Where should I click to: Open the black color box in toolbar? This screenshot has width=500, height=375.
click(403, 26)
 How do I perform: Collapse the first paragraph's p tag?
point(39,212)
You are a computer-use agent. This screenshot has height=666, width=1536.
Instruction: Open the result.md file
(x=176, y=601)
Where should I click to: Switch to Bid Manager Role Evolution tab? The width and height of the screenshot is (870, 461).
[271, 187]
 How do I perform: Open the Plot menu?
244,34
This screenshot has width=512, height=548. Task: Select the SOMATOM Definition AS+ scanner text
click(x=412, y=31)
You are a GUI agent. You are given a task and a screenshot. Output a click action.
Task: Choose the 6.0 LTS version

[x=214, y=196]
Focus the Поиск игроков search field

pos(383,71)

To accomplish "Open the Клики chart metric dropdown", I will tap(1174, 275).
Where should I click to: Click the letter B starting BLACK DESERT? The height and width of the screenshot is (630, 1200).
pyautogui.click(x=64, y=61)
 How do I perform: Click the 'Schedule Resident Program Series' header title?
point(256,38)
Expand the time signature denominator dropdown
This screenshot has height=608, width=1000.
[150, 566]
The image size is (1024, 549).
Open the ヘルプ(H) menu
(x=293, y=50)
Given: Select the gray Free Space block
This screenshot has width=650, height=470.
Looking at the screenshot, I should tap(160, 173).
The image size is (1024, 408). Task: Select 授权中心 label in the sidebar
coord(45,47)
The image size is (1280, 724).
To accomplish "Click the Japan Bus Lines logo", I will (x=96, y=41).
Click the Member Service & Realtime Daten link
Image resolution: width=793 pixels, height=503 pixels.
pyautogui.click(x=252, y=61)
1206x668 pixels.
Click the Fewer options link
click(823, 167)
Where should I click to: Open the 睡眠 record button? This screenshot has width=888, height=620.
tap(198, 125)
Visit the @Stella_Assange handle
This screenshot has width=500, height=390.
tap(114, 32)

* **Problem statement**: Return a word-for-word copy of the lines above from the one holding "Given: Select the gray Free Space block" through the one holding "The image size is (1280, 724).", with both of them included and nothing besides.

* **Exercise response**:
Given: Select the gray Free Space block
This screenshot has width=650, height=470.
Looking at the screenshot, I should tap(160, 173).
The image size is (1024, 408). Task: Select 授权中心 label in the sidebar
coord(45,47)
The image size is (1280, 724).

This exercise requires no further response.